Наверное, у него и вправду открылось “второе дыхание”, как бывает в спорте, когда уже выбился из сил.

Захар гулял ночью по городу. Как раньше. И не как… Тоски от жизни не было. Была тоска по уничтоженному прошлому. Словно по детству. Когда он думал, что мир крепок, надежен, постоянен. И так же постоянны и знакомы знакомые ему люди. Конец детства. Уже ничего не могло быть как прежде, так же беззаботно и легко — хотя эти слова никогда ему не нравились. И раньше ему не было легко, тем более не будет впредь. Но по другим причинам. Все-таки он стал меньше обольщаться, стал взрослее (и психоделики тут тоже помогли).

Два раза Захар видел “гражданскую войну” в Москве, строил баррикады, был избит спецназавцами об колонны Большого театра (раньше, чем первый раз попал в него) — и т.д. и т.п. А такой простой вещи, как измена жены, не знал. И не знал, что ничто не в силах справиться с этим. Измена и уход жены. Или попытка ухода. Все пустяки, и лишь это страшно. Прав Лоуренс: отношения между государствами значат меньше, чем отношения между мужчиной и женщиной.

VIII. В ванне

Оксана стала много жестче. Иногда украдкой плакала, иногда ластилась, но иногда — атаковала, резко и зло, так что Захару становилось страшно. Особенно, когда выпивала вина. Вот и питерской Гале, заехавшей в гости, досталось: та спала до часу, опаздывала на работу, ходила к батюшкам и к богемным тусовщикам, искала мужа и жила в облаках, исходя из правила, что “если нельзя, но очень хочется, то можно”. Страдала, конечно, и искала понимания.

— Не надо никаких иллюзий! — вещала Оксана. — Хватит щадить себя и оставаться детьми! Хватит мечтать и ничего не делать. Или хватит говорить об этом. И прятаться за храм не надо…

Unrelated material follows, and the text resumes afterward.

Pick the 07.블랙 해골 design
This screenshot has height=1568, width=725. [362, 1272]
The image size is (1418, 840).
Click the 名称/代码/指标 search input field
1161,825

Нет, Оксана не была похожа на ребенка, вся человеческая подноготная была открыта ей, как книга. Даже разговоры о благости Бога были неугодны ей.

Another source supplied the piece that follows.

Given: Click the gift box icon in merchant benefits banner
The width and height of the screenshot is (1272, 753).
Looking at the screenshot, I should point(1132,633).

В эти минуты она называла любовь Захара эгоизмом и заботой о себе. В эти минуты она — лишь несчастная разлученная влюбленная, а он — пиявка, малодостойный человек, настаивающий на союзе любой ценой, терпящий брак, в котором любят не тебя, а другого. В эти минуты она уже “ничего не боялась” — следовательно, его ухода тоже. Идиотизм, ставший структурой их жизни. Время шло — ничего не складывалось. Захар видел все безумство попытки. Был благодарен лишь за опыт, который сломал его. Который дал взглянуть на себя по-другому, который убил все интересы и занятия. Наверное, так смотрят на жизнь старики.